→ **Entries supplied**:
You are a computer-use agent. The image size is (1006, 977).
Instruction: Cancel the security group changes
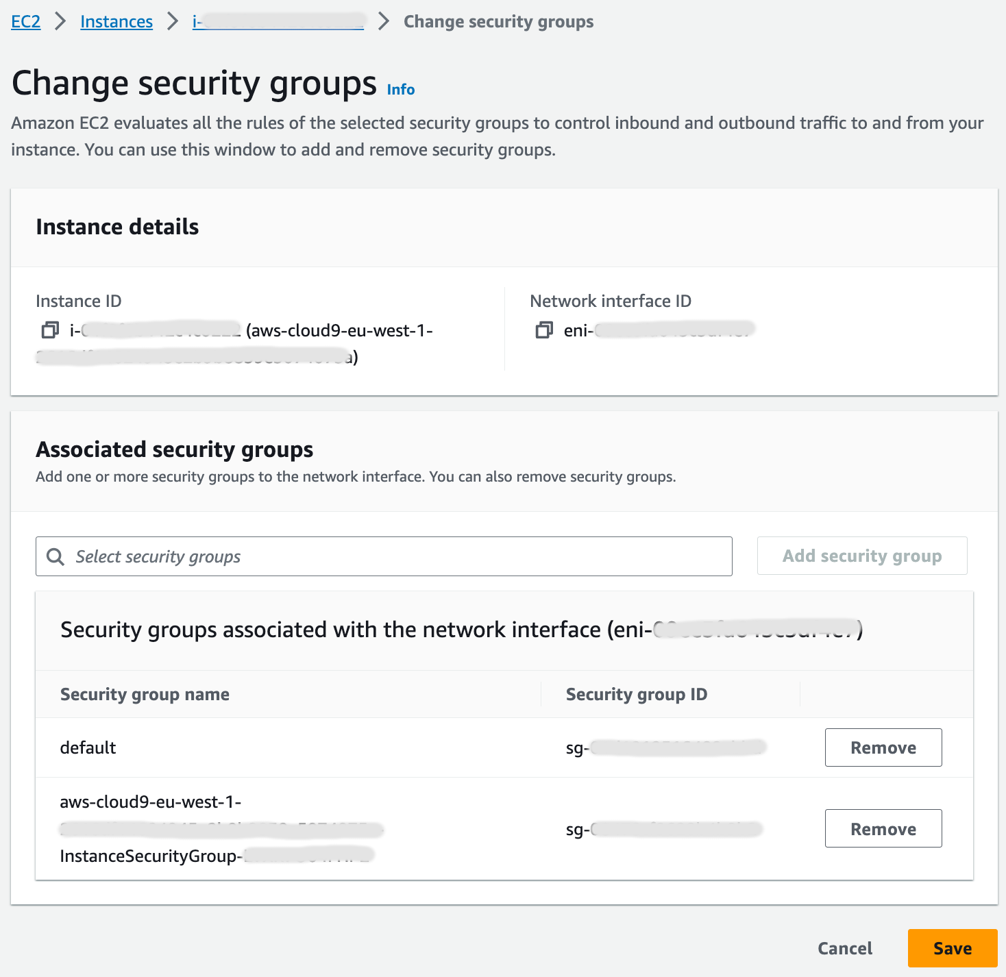click(844, 948)
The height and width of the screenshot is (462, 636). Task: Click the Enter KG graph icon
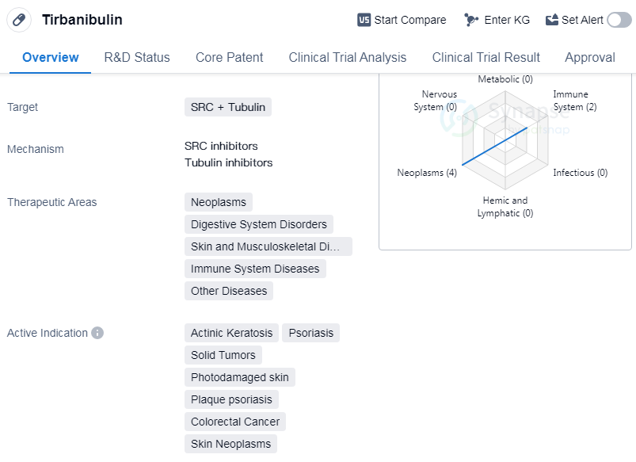pos(471,20)
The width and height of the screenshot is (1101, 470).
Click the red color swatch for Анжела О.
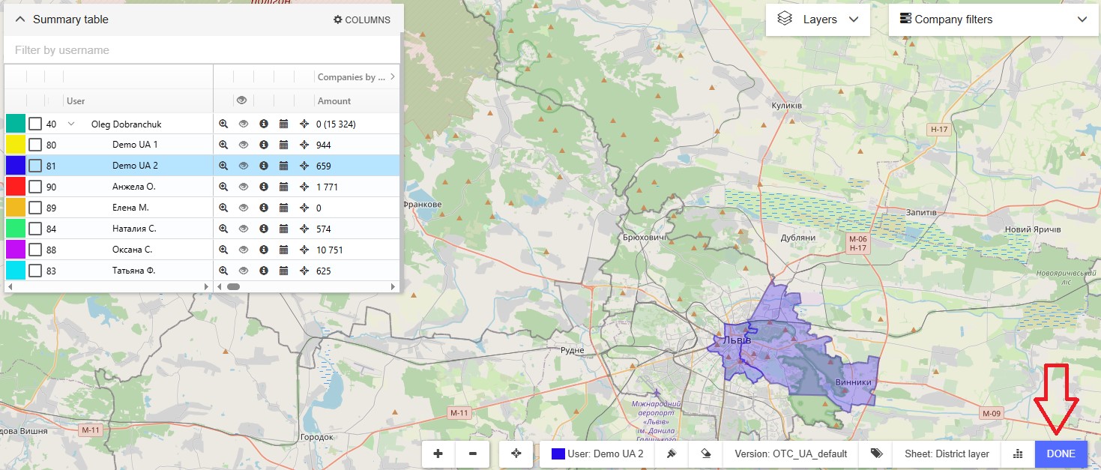point(16,187)
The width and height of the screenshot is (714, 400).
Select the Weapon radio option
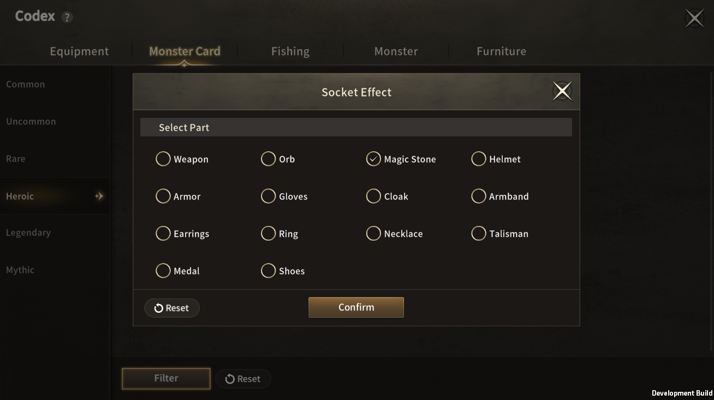[163, 159]
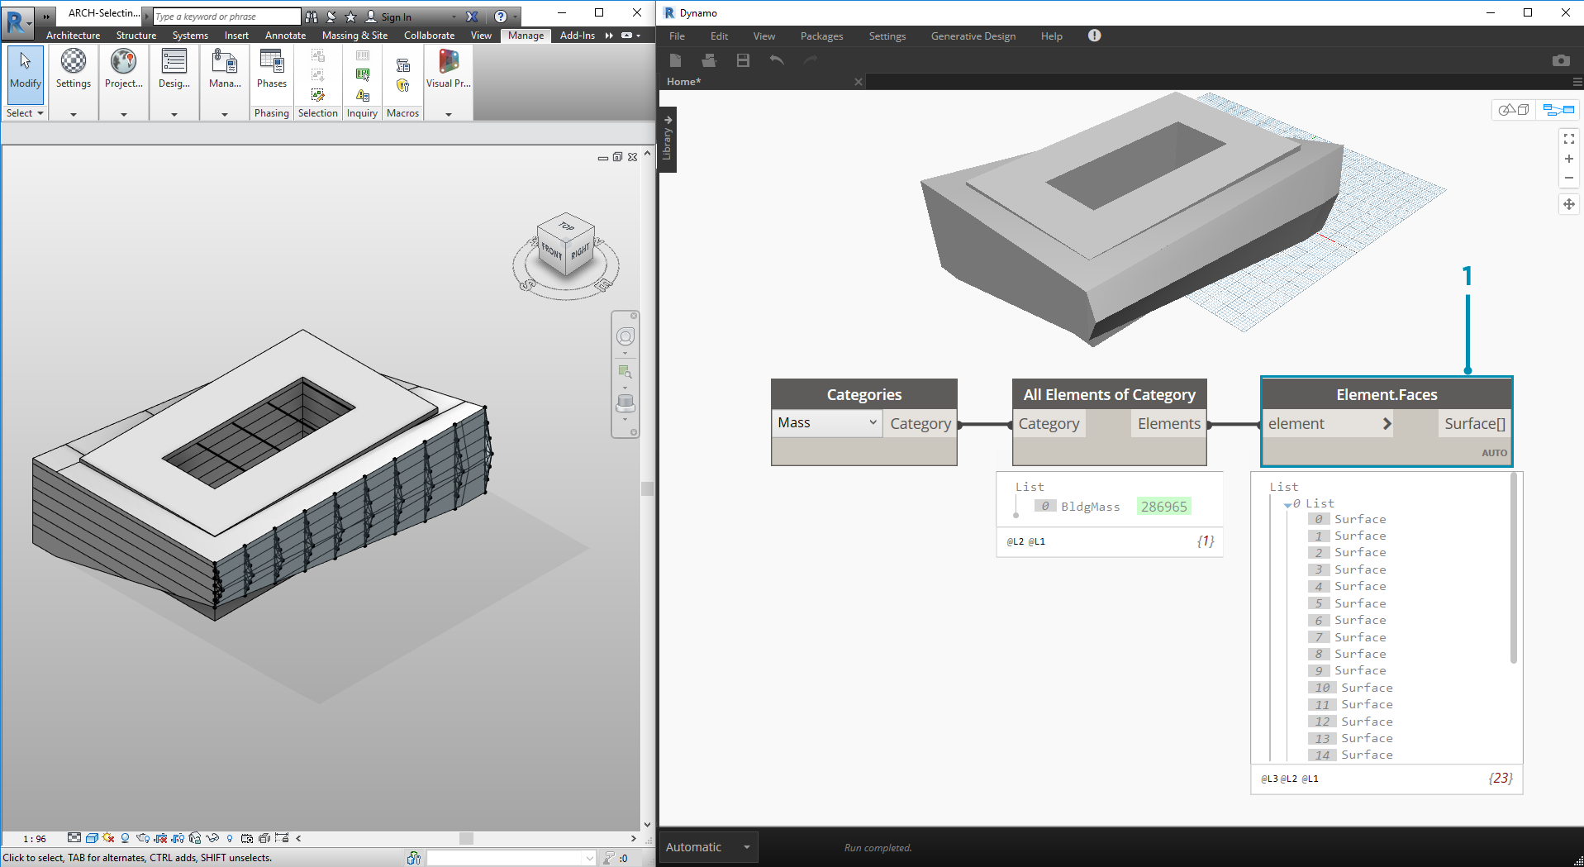Open the Packages menu in Dynamo
This screenshot has width=1584, height=867.
pyautogui.click(x=821, y=36)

→ **What is required**:
Repeat every record above exactly, but drop the pictures.

→ **Solution for this problem**:
You are a computer-use agent. The image size is (1006, 977).
Instruction: Cancel the security group changes
click(844, 948)
The height and width of the screenshot is (462, 636). Task: Click the Enter KG graph icon
pos(471,20)
The width and height of the screenshot is (1101, 470).
Click the red color swatch for Анжела О.
point(16,187)
The width and height of the screenshot is (714, 400).
Select the Weapon radio option
[163, 159]
Open the Packages menu in Dynamo
This screenshot has width=1584, height=867.
pyautogui.click(x=821, y=36)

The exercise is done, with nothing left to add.